Deforestation threatens lots of animals with extinction: Australian research

May 2, 2017 - 8:06 PM
Xinhua file photo

SYDNEY AUSTRALIA | Australian scientists called for action on Tuesday, as new research shows deforestation has driven lots of the world’s animals to the brink of extinction.

Researchers at Macquarie University in Sydney warn species ranging from butterflies to frogs and lizards are all at risk.

“The amount of expected extinction is really high, I think the scientific community should find the result disturbing,” Associate Professor John Alroy told Xinhua Tuesday.

“Previously, research has focused on a local extinction, but what is new about this research is that it’s not about a local or small forest but about complete extinction globally.”

Tropical forests are home to the majority of all plant and animal species, and according to the findings, disturbing their ecosystem could have a severe impact.

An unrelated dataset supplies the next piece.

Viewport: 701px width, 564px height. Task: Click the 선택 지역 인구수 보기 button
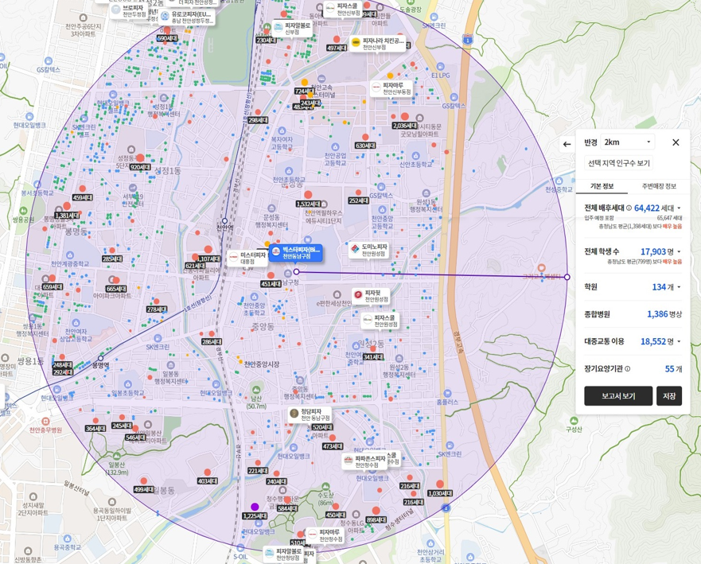pos(619,163)
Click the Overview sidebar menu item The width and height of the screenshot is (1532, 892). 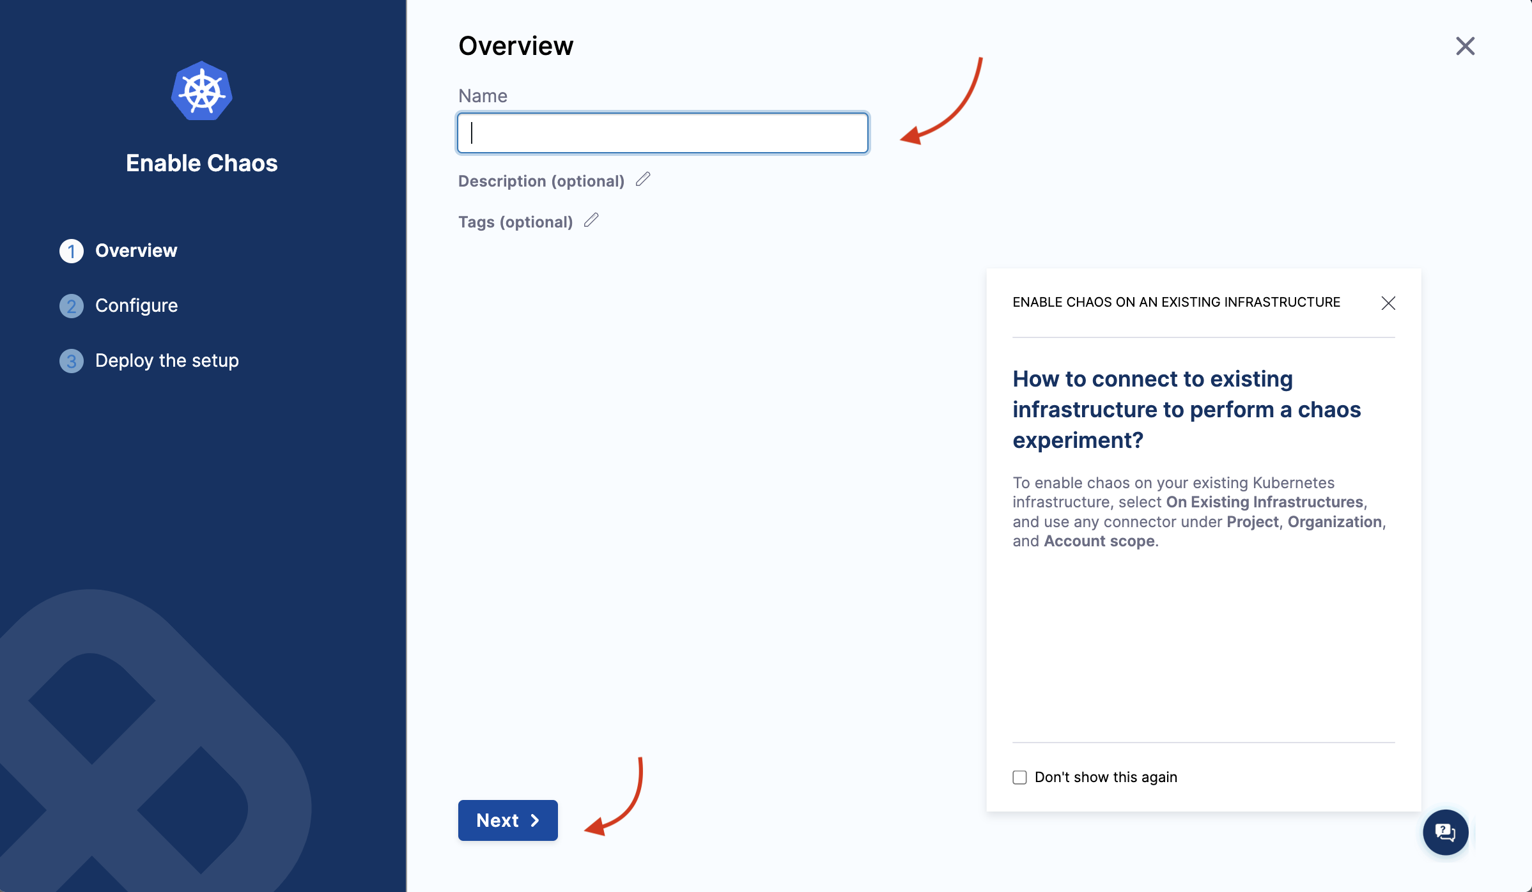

“A mass extinction could have happened right under our noses because we just don’t know much about the many rare species that are most vulnerable to extinction,” Alroy said.

More than half of the world’s species are found in tropical forests, even though they only make up 10 percent of the earth’s land surface, so according to Alroy, the solution is to “create more areas that are protected from deforestation.”

“A lot more field work needs to be done in the tropics and the time to do this is now,” he said.